Keith readied himself for the day, and captured Ellen in his arms. They kissed for the last time, and embraced each other as only lovers can.
* * * * *
They were home now and he thought of her often. A voice on the television, a photograph, or one of a million other stimuli was all it took. Each would take him back to a smile, a kiss, a warmth that left him longing. But he was really too busy to dwell on his feelings. He worked nearly every waking moment, every moment that he was not studying for an upcoming private pilots exam or summer classes. Mostly, though, he wondered if she thought often of him.
Over the next few weeks, a knot of doubt grew deep inside of him. It was something that he couldn’t explain, something vague yet very much present. They spoke regularly, and she did nothing to lead him to believe anything had changed; that the distance was the determining factor to her heart. Still, something tugged constantly at his heart. She was back home, with the notorious ex-boyfriend. Could that lead to his unsettled heart? No, he was not the jealous type. His search continued for days.
“It looks like your getting light over there, boss,” John tossed him another can of Coors Light.
“Thanks,” he replied to the lawn across from him.
“What’s with you tonight,” John laughed at him; he already knew the answer.
“I don’t know, I just feel strange,” Keith felt uncomfortable sharing his feelings, “I…” He paused, trying to place his words.
“I know she sucks, and I know I should be done with her….” Another pause.
“But you were in love with her,” John disgustingly interjected.

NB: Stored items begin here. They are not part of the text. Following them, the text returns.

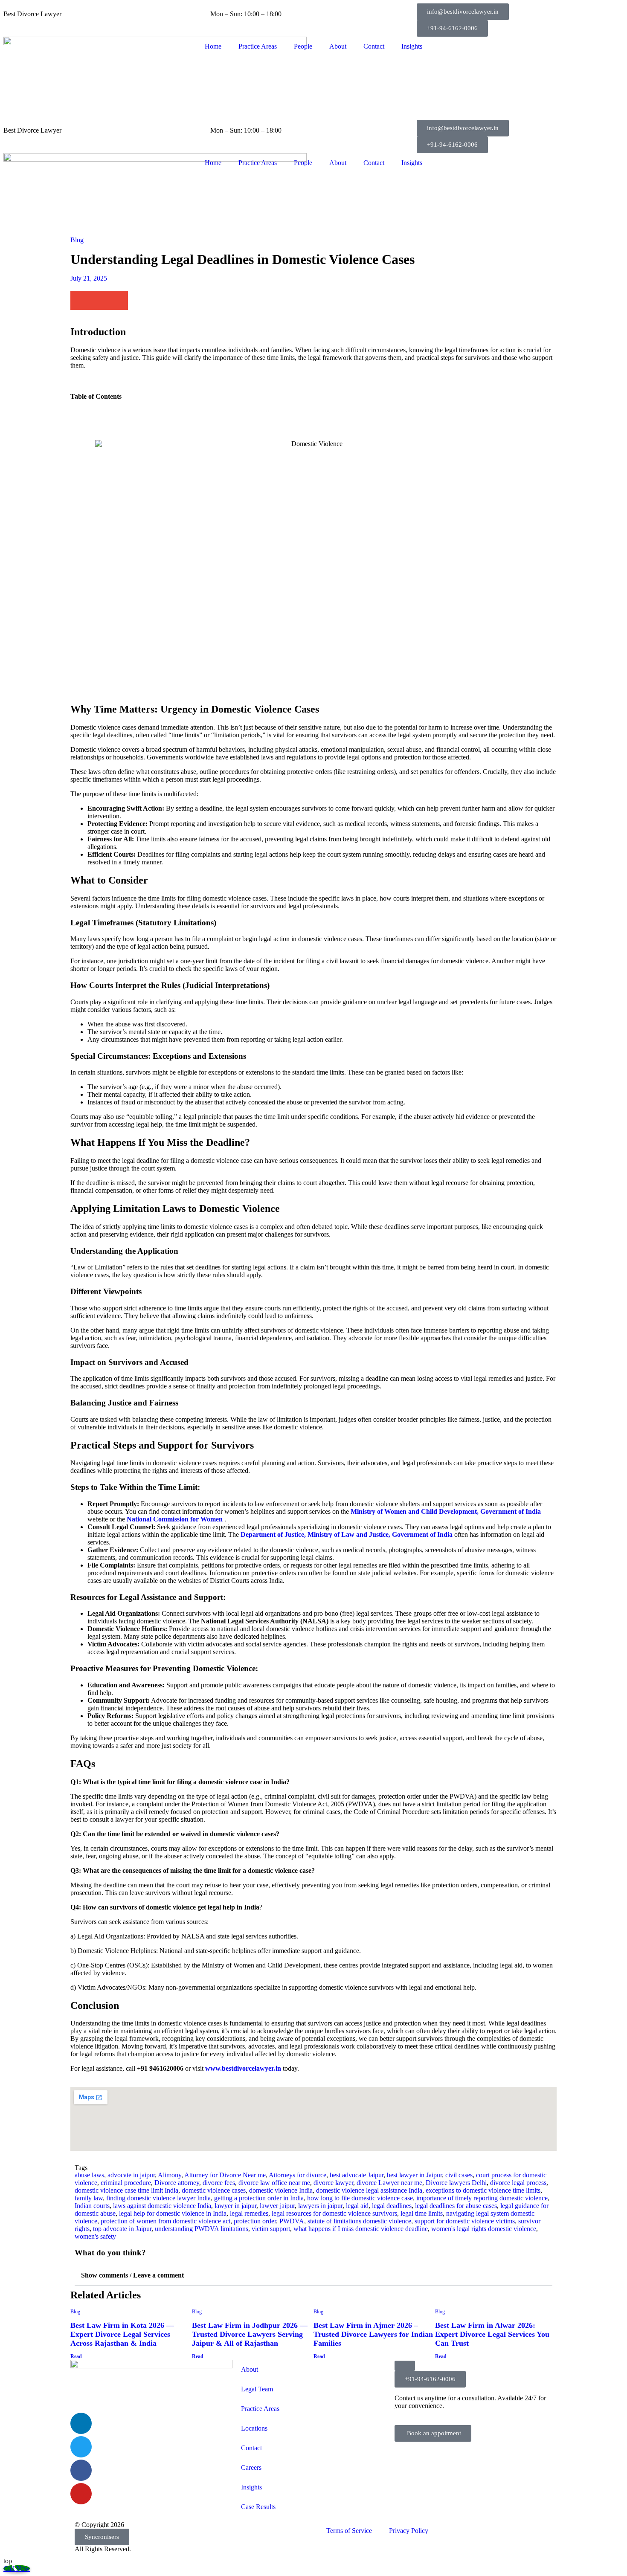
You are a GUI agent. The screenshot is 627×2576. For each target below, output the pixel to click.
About (337, 46)
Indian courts (92, 2205)
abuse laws (89, 2175)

Could it be true? Love is a word that bore the weight of stone for Keith.
“That would explain a lot,” he confessed, intimidated by the idea, “but it still doesn’t change anything.”
He was swiftly overcome by a tremendous weight. He feelings for her were but an afterthought. She made her choice, and her choice was not him. He swallowed the cool beer hard to choke back the tears in his throat. The crisp air overcame him and consumed his grief, locking it forever in the night sky and his heart.